Exposure to environmental oxidants/nitrosants, such as tobacco smoke, is recognised as the single biggest risk factor for developing COPD. Lung inflammation persists long after smoking cessation [14] suggesting that active smoking is not the sole driver of inflammation in COPD [15]. Tobacco smoke is a complex mixture of more than 5000 chemicals including many known to be toxic and/or carcinogenic [16]. In addition the components of tobacco smoke or of oxidative damage to tissues, such as lipid peroxidation, have been shown to readily modify proteins directly.

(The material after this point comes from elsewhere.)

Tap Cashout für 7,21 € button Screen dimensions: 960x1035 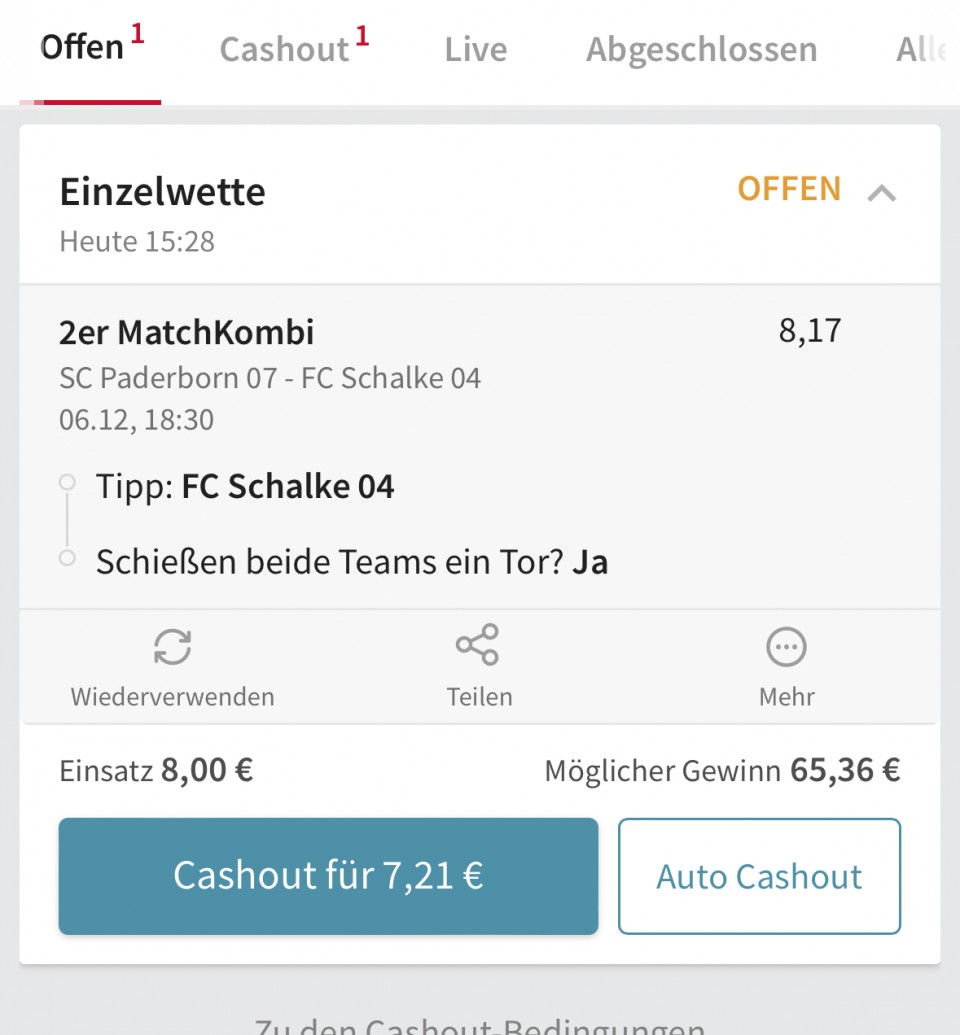point(328,876)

For example, reactive carbonyl products such as the reactive carbonyls malonyldialdehyde or acrolein are capable of irreversibly modifying proteins in vitro and in vivo [17,18,19,20,21] or alternatively promote the release of enzymes that are important in the conversion of arginine to citrulline [22]. These modifications can cause sufficient conformational change to render the protein antigen immunogenic by effectively creating “neo-antigens” [9].

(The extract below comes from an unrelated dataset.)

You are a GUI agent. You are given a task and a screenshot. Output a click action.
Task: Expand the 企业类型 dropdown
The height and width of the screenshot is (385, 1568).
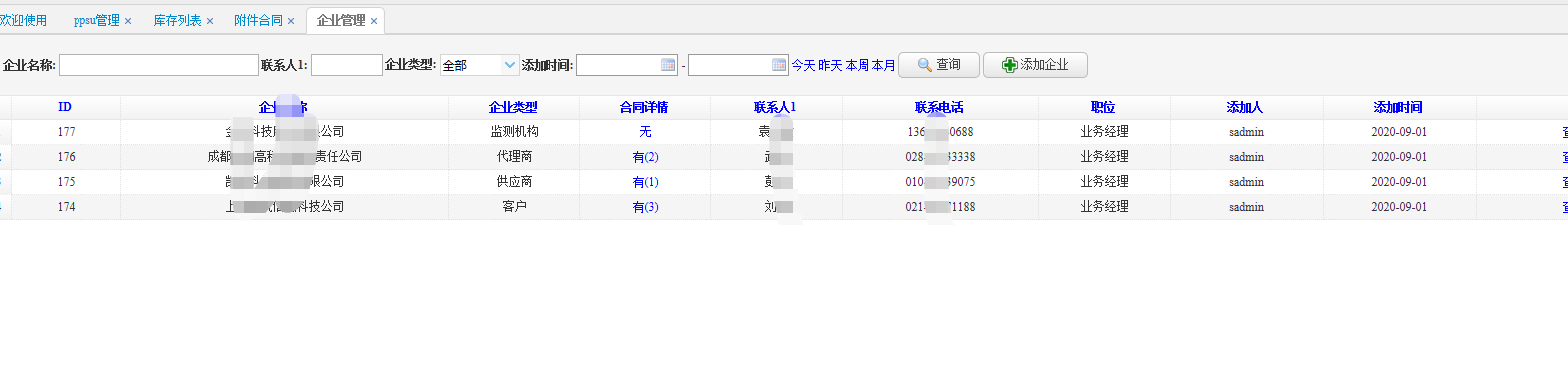(x=479, y=65)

It is postulated that high levels of natural IgM antibodies against carbonyl stress-modified proteins acting as DAMPs or neo-antigens may be protective against the damaging effects of autoimmunity by helping to remove these neo-antigens from the circulation [23]. However, IgG antibodies, in particular the IgG1 isotype have a strong cell lysis potential through complement activation [24]. We have previously shown that anti-carbonyl modified auto-antibodies to human serum albumin are elevated in the serum of patients with stable COPD as a consequence of carbonyl stress [8]. Therefore we examined the presence of serum autoantibodies against post-translational modifications of key structural proteins in patients with stable COPD patients and show enhanced titres of immunoglobulin subsets against carbonyl-modified vimentin. By contrast, antibody titres against carbonyl-modified extracellular matrix proteins, such as collagen and elastin, were not altered in COPD.

Methods

Patients and sera

Subjects were recruited from the Section of Respiratory Diseases of the University Hospital of Ferrara, Italy, and from the National Heart & Lung Institute, Imperial College London with approval by the local Ethics Committee. Informed consent was obtained from each participant in accordance with the principles outlined in the Declaration of Helsinki. Venous peripheral blood was collected, processed and stored as described in Kirkham et al. 2011 [8]. Pulmonary function tests and the predicted values for the different measures were performed and calculated as described previously [25, 26]. COPD was defined according to international guidelines (post-bronchodilator FEV1/FVC ratio < 70%) and the severity of COPD was classified according to current GOLD criteria [1]. Subject details are summarised in Table 1.

Table 1 Study subject details
Full size table

Source of proteins

Full-length native recombinant vimentin was a kind gift from Professor Marlene Rose (Imperial College, London). Elastin and collagen V were purchased from Sigma (Poole, UK).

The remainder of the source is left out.